--- Pixel coordinate grounding data ---
|---|

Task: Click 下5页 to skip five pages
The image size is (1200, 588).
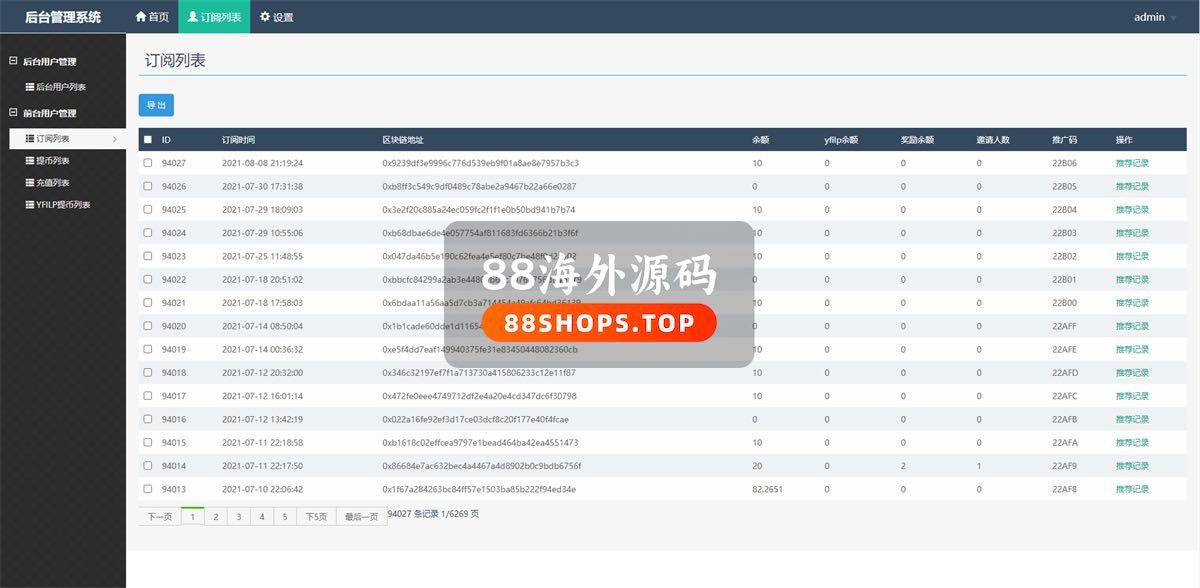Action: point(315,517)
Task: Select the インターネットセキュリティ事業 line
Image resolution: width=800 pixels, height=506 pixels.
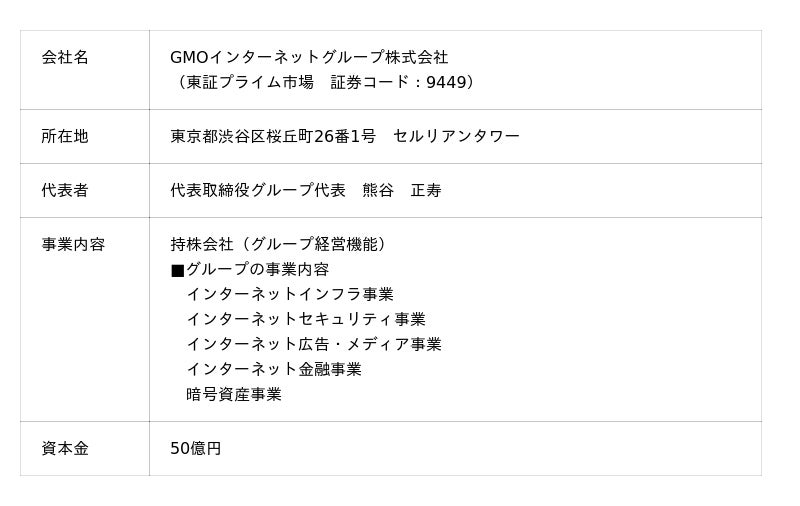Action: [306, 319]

|---|

--- Work instructions ---
Could you find each line in the entries that contains the string "Task" and copy it?

--- Solution below ---
Task: Click 下5页 to skip five pages
Task: Select the インターネットセキュリティ事業 line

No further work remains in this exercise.